Depressed by their financial hardships and unstable economic conditions, farmers have resorted to extreme measures like suicide.

Farmer Suicide Rates in India
Source: Aljazeera

One of the most direct applications of blockchain in agriculture is that it brings each entity/ stakeholder to a uniform singular layer. The blockchain protocol connects grain farmers, financers, buyers through a single platform. Consequently, each entity has a direct connection with others. Farmers can have direct access to the buyer and hence a better connection in the agriculture market

One of the NGO’s named Agunity is working on this exact cause of providing better and fairer opportunities to the farmers as well as giving them access to basic services such as finance and insurance

Is that it?

Theoretically, everything sounds just perfect. Now we just need to bring all the farmers and financers to a blockchain protocol software, create digital identities of each physical commodity in order to trace each piece, install sensors on each farmland and connect it with the blockchain layer, associate identity of each farmer onto the blockchain platform for subsidy and insurance, and should I go on?!

When you implement new technology at such a large scale you need to have the converging support infrastructure, resources, times, manpower and finance. In countries, where there are millions of people who still don’t have an identity or lack have basic financial services such as banking, we are looking to implement modern technologies such as blockchain and big data.

But then if each generation thought the very same way, we wouldn’t have made any progress in the real world. We would still be wearing our ape uniforms and eating apples from the tree. Blockchain is still at a very nascent stage. And let’s face it: theoretically, it can bring immense value. But, at this stage in time, we don’t know if the theoretical principles will work the very same way in practical reality. Especially when we are looking at much broader scales of changing trillion dollar worth industries.

Another major hurdle of implementing blockchain technology in real-world is the unclear regulations being imposed on blockchain-related projects. Regulations can stifle even the best projects. The success of the technology directly or indirectly also depends upon the ordinances imposed by the various governments in the world.

In Conclusion, blockchain technology has the potential to change the field of agriculture while also adding value to it

4 thoughts on “The Use Cases of Blockchain In Agriculture Sector

  1. Hi, I like the theoretical explanation of using blockchain technology for build trust and transparency in supply chain networks.
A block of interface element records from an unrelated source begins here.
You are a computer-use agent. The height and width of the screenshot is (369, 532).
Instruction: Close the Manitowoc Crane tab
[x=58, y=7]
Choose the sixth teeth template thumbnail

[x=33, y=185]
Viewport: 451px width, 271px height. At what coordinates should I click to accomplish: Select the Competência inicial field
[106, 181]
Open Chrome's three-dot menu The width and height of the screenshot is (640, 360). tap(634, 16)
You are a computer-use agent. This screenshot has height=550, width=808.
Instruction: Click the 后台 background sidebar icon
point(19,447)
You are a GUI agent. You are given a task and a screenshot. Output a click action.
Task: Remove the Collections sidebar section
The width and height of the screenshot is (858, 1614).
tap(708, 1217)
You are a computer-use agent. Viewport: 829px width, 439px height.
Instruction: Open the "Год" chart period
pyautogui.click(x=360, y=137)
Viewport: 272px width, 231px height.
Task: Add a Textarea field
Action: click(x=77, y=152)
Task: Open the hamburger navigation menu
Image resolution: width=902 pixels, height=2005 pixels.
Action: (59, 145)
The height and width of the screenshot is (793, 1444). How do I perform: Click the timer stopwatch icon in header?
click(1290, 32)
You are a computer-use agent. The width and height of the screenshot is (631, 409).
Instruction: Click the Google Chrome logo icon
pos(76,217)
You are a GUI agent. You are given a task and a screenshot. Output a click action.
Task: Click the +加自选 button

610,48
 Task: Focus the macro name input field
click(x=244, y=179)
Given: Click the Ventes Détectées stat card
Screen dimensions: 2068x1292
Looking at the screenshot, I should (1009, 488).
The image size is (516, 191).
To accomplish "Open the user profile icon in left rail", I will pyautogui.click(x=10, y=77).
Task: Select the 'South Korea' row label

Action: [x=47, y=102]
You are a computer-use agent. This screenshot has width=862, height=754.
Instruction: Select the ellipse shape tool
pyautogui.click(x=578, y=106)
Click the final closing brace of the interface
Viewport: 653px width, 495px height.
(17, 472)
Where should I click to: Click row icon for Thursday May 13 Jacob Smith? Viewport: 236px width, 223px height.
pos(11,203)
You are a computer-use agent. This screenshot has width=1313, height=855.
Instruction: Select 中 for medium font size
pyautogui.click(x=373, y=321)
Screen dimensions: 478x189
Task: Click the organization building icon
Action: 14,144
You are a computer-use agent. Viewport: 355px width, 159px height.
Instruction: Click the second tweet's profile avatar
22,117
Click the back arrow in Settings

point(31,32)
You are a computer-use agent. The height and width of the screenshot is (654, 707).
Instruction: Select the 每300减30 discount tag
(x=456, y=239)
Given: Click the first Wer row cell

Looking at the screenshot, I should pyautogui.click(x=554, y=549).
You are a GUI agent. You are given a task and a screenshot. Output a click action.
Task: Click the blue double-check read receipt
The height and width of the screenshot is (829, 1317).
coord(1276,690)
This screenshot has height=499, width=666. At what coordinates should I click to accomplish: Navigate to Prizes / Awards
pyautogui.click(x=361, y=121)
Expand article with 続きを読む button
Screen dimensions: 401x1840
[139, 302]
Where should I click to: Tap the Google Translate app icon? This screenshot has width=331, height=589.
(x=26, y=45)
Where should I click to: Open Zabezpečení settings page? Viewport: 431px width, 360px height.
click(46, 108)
I come from a supply chain system design background and was curious to know if there are any practical implemented and live running cases studies of using block chain in agri supply chain. I would appreciate if you could share such examples. In my opinion, getting track and trace on a perishable item has many practical challenges, loop holes and may not justify the cost of implementation. On other hand, having a unique serialisation on an expensive product like mobile phone (IMEI number) can help in tracing the product right from it manufacturing, port of entry, distribution, 1st customer, 2nd customer and so on. It can work with even automobile cars as each engine has a unique number. But I am not sure how it can work in the case of agricultural produce.